Everyone seems to be posting recipes for cranberry relish so I decided I couldn’t be left out. I would have posted this sooner, but didn’t invent it until the night before Thanksgiving. It is a mishmash of other recipes that interested me. It is my second attempt.
- 16oz cranberries (1 bag)
- 2 apples
- 1 orange
- 1/2 cup sucanat
- 1/2 tsp. ground cloves
- 1/4 tsp. cinnamon
- 1/8 tsp. allspice
- 1 tsp. fresh ginger (or 1/8 dried powdered)
Pulse the cranberries in the blender a couple times until chopped coursely. Dump into a bowl. Peel and core the apple and pulse a couple times in the blender. This doesn’t work as well as the cranberries did, so you may just want to finely mince them. Put the apples in with the cranberries. Zest the orange and mix in the zest. Peel the orange and finely chop (I pulsed in the blender and it basically massicated the orange). Mix with cranberries and apples. Add the sucanat and spices and mix. Let sit at room temperature for one half hour or so. Refrigerate overnight.

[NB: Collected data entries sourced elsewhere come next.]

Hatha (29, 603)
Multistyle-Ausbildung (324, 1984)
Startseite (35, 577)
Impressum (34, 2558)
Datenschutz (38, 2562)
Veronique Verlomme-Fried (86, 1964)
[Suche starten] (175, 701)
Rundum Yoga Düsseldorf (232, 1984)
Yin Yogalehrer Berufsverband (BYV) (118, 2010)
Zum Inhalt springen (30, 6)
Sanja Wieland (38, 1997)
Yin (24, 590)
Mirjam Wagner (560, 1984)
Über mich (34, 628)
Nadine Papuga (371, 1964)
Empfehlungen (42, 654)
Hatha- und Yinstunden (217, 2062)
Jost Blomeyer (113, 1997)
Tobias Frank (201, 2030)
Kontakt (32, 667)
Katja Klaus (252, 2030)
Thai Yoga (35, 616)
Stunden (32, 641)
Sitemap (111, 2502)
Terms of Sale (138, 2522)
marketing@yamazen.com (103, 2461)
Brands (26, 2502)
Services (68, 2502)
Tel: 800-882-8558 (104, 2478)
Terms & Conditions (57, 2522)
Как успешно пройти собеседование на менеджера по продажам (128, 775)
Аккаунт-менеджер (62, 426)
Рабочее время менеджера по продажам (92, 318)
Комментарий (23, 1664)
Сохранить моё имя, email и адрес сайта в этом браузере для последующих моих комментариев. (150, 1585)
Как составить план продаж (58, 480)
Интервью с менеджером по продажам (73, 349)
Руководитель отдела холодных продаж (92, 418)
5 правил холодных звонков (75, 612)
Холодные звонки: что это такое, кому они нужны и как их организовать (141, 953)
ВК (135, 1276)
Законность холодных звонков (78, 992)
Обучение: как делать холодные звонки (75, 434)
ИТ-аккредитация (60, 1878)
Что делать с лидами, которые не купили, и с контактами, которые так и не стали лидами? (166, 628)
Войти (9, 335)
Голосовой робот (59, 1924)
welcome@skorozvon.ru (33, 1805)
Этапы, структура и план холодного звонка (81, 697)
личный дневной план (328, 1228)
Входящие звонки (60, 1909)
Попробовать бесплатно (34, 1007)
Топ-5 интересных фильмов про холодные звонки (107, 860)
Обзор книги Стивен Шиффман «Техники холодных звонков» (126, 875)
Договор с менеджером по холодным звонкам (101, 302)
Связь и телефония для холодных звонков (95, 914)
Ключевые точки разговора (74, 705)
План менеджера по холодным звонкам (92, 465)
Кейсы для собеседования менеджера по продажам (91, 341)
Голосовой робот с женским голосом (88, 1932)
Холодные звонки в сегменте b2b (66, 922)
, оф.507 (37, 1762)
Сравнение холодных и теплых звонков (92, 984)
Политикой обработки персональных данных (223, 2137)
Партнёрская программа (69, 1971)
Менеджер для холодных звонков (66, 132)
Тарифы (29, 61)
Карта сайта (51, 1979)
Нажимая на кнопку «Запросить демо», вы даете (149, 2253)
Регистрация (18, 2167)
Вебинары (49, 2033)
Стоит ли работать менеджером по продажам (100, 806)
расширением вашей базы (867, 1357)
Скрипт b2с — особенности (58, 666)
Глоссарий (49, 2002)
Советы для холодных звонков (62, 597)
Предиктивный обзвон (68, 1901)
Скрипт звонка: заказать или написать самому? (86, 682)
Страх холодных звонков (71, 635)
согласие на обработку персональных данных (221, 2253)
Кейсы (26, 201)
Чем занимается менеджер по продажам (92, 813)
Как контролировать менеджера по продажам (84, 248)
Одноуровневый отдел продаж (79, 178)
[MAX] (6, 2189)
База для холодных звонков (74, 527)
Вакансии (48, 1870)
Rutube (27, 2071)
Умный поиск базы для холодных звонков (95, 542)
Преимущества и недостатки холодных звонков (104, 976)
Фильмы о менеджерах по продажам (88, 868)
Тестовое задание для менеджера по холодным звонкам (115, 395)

UPDATE (11/15/2007): I have since simplified this just a bit. Instead of all the spices, I just use 1 1/2 teaspoons of Chinese 5 spice. I omit the orange zest as the family didn’t like it. I add just a pinch of salt to counteract the bitter. I also now use my food processor to chop it all up nicely. I still chop the orange by hand.